18 Gennaio 2020 – Milano – La Settimana di preghiera per l’unità dei cristiani (18-25 gennaio) stimolerà anche quest’anno iniziative ecumeniche e momenti di riflessione. In tale cornice s’inserisce un fattore sempre più significativo: il dialogo ecumenico e interreligioso s’intreccia in Italia come in tanti altri Paesi con il fenomeno dell’immigrazione. Sono almeno tre i profili dell’incontro tra l’insediamento di popolazioni straniere e il panorama religioso del nostro Paese.

Il primo e più evidente aspetto riguarda il fatto che se oggi in Italia il pluralismo delle fedi è un dato crescente, lo si deve soprattutto all’immigrazione dall’estero. Nonostante l’usuale enfasi su una presunta “islamizzazione”, le appartenenze religiose degli immigrati sono ben più variegate. I musulmani incidono per circa il 30% sul totale dei nuovi residenti, ma la maggioranza degli immigrati (53,6%) si riferiscono a una confessione cristiana, con la Chiesa ortodossa in primo piano (29,7%, circa 1,5 milioni di fedeli), seguita da quella cattolica con il 18,6% (attorno ai 900.000), dalla galassia evangelica con il 3,5%, dalla Chiesa copta con lo 0,3%. Buddisti (2,6%), induisti (2,2%), sikh (0,9%) e altre religioni (1,1%), completano il quadro. Rimane un 9,6% che non professa alcuna religione (Caritas-Migrantes, 28° Rapporto immigrazione). Nelle nostre città, accanto alle chiese cattoliche s’incontrano sempre più spesso templi, simboli, ministri, fedeli di altre confessioni cristiane e di altre religioni.

Un’attenzione particolare dovrebbe rivolgersi ai cattolici immigrati e alle loro cappellanie. Come un tempo gli italiani all’estero, spesso preferiscono ritrovarsi fra loro, mantenendo viva la lingua, la memoria del Paese di origine, alcune peculiari devozioni. Gli incontri domenicali aiutano a lenire la solitudine, a sviluppare pratiche di socialità e forme di solidarietà. Ad alcuni consentono anche di assumere ruoli attivi, a volte di leadership, il più delle volte negati nell’esperienza lavorativa di ogni giorno. Il primo passo ecclesiale ed ecumenico sarebbe quello di conoscere di più questi fratelli nella fede, di sviluppare maggiormente occasioni d’incontro e iniziative condivise, superando il rischio di una gentile convivenza nella separatezza.

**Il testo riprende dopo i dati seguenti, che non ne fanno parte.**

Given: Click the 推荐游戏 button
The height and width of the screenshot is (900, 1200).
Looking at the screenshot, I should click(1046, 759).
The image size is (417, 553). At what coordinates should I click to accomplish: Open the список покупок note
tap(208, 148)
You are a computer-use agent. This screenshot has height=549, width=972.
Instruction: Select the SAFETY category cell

Il secondo effetto del pluralismo religioso indotto dall’immigrazione riguarda la società più ampia: gli immigrati con la loro persistente religiosità mettono in questione l’idea di una progressiva e ineluttabile secolarizzazione delle società sviluppate. Come se le religioni fossero il passato e l’ateismo il futuro dell’umanità. Le società multietniche sono intrise di elementi religiosi, chiamate a trovare i modi per far convivere e dialogare diverse fedi e concezioni antropologiche.

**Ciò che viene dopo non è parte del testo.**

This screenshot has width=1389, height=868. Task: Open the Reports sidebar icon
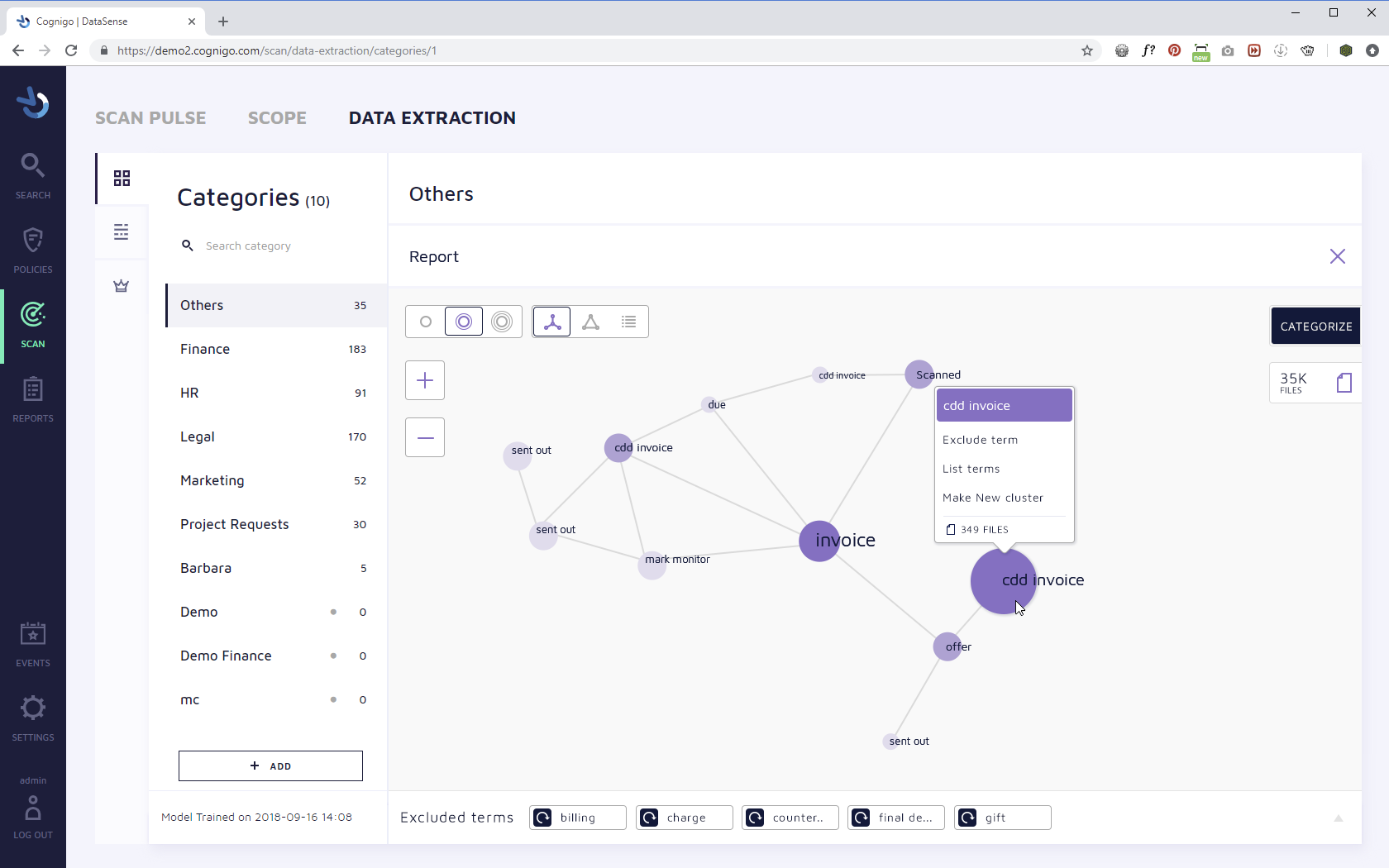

Da qui discende un terzo aspetto: la promozione di una società più armoniosa e inclusiva, nel rispetto delle legittime differenze culturali, richiede il contributo fattivo delle religioni: quelle nuove e quelle insediate per tradizione. Un futuro più abitabile non si costruirà né sui muri della chiusura alle fedi degli altri, né sulla tabula rasa della cancellazione del sacro per scrupolo di neutralità. Il patrimonio spirituale delle religioni è troppo prezioso per essere svilito dalle polemiche di parte.

Certo richiede di essere costantemente attualizzato, rifuggendo settarismi e interpretazioni fondamentaliste. Sviluppato nel dialogo e nel servizio all’umanità, perseguito con gradualità e tenacia, pienamente legittimato e incluso nella sfera pubblica, potrà gettare una luce di speranza su un mondo attanagliato da conflitti, ansie e paure. (Maurizio Ambrosini – Avvenire)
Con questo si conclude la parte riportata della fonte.